=== Exercise set ===
a - Please repeat the stretch of the assignment from "But not just" through "of categorical features.".
b - According to the assignment, which months of data go into the training set?
c - Give every item in the checklist that directly follows the assignment's glossary and data-source paragraph.

=== Passage ===

Lambda School Data Science, Unit 2: Predictive Modeling

# Regression & Classification, Module 3

## Assignment

We're going back to our other **New York City** real estate dataset. Instead of predicting apartment rents, you'll predict property sales prices.

But not just for condos in Tribeca...

Instead, predict property sales prices for **One Family Dwellings** (`BUILDING_CLASS_CATEGORY` == `'01 ONE FAMILY DWELLINGS'`) using a subset of the data where the **sale price was more than \\$100 thousand and less than $2 million.** 

The [NYC Department of Finance](https://www1.nyc.gov/site/finance/taxes/property-rolling-sales-data.page) has a glossary of property sales terms and NYC Building Class Code Descriptions. The data comes from the [NYC OpenData](https://data.cityofnewyork.us/browse?q=NYC%20calendar%20sales) portal.


- [ ] Do train/test split. Use data from January — March 2019 to train. Use data from April 2019 to test.
- [ ] Do exploratory visualizations with Seaborn.
- [ ] Do one-hot encoding of categorical features.
- [ ] Do feature selection with `SelectKBest`.
- [ ] Fit a linear regression model with multiple features.
- [ ] Get mean absolute error for the test set.
- [ ] As always, commit your notebook to your fork of the GitHub repo.


## Stretch Goals
- [ ] Add your own stretch goal(s) !

=== Entries shown ===
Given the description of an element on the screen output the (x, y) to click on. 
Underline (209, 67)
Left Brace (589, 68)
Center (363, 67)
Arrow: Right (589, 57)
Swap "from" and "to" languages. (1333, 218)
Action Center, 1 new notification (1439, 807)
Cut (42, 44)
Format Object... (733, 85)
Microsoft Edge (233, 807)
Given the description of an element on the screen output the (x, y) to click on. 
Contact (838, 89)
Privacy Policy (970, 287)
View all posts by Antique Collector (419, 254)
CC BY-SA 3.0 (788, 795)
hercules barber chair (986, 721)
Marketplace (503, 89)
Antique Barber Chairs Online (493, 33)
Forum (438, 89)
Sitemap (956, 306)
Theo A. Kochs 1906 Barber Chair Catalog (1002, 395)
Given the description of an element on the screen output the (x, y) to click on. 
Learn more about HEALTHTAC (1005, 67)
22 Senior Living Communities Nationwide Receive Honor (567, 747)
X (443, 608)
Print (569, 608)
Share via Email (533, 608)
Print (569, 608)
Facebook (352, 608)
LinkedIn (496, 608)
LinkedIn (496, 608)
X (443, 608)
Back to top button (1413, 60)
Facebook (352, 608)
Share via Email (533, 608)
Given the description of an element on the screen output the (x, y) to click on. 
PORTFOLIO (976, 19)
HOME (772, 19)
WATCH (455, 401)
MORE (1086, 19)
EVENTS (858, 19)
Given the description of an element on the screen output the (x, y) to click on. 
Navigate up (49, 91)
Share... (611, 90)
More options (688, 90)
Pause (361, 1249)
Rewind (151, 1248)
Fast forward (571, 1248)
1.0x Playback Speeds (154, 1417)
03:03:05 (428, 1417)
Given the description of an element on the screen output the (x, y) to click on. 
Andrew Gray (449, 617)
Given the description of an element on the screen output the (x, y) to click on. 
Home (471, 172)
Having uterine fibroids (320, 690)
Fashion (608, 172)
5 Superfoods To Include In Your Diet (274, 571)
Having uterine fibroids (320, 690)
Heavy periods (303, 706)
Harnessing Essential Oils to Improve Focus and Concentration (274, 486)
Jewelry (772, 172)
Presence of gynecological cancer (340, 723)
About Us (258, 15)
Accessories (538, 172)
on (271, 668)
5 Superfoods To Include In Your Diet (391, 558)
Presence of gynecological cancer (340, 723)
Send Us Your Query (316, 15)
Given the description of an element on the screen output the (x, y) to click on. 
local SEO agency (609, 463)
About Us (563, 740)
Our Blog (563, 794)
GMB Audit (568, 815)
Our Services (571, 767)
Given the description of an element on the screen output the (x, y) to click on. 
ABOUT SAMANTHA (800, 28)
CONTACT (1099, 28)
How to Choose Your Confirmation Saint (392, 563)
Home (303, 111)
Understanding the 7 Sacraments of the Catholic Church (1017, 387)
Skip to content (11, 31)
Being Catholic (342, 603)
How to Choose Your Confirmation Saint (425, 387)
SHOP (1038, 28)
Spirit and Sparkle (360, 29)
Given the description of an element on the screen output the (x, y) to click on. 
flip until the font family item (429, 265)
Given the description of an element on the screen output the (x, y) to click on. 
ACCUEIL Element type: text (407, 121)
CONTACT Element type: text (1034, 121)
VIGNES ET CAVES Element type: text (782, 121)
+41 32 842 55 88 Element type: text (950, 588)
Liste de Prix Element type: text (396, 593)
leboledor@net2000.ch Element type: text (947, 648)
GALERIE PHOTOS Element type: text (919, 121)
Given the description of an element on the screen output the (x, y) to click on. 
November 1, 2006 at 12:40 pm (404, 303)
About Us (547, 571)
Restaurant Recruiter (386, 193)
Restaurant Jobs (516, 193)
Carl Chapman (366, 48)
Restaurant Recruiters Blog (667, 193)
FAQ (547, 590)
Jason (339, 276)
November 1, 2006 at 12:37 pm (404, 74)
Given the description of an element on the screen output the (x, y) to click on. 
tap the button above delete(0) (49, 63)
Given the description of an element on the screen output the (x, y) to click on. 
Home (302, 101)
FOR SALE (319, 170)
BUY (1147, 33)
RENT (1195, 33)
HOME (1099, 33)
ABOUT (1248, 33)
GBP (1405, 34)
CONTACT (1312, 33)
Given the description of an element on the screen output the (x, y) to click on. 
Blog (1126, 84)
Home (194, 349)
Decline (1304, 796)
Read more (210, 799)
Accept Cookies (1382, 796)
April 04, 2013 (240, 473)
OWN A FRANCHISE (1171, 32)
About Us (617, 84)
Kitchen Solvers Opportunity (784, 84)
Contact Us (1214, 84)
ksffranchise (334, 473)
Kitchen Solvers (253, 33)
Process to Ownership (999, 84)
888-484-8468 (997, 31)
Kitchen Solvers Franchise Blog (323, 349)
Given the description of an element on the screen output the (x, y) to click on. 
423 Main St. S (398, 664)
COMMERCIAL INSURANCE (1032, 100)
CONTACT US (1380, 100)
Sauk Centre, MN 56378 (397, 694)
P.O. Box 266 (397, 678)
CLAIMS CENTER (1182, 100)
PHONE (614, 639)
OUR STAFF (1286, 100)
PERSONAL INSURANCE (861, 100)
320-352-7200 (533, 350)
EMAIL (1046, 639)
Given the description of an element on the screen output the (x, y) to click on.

=== Per-task outputs ===
a -
But not just for condos in Tribeca...

Instead, predict property sales prices for **One Family Dwellings** (`BUILDING_CLASS_CATEGORY` == `'01 ONE FAMILY DWELLINGS'`) using a subset of the data where the **sale price was more than \\$100 thousand and less than $2 million.** 

The [NYC Department of Finance](https://www1.nyc.gov/site/finance/taxes/property-rolling-sales-data.page) has a glossary of property sales terms and NYC Building Class Code Descriptions. The data comes from the [NYC OpenData](https://data.cityofnewyork.us/browse?q=NYC%20calendar%20sales) portal.


- [ ] Do train/test split. Use data from January — March 2019 to train. Use data from April 2019 to test.
- [ ] Do exploratory visualizations with Seaborn.
- [ ] Do one-hot encoding of categorical features.

b - January through March 2019.

c -
- Do train/test split. Use data from January — March 2019 to train. Use data from April 2019 to test.
- Do exploratory visualizations with Seaborn.
- Do one-hot encoding of categorical features.
- Do feature selection with `SelectKBest`.
- Fit a linear regression model with multiple features.
- Get mean absolute error for the test set.
- As always, commit your notebook to your fork of the GitHub repo.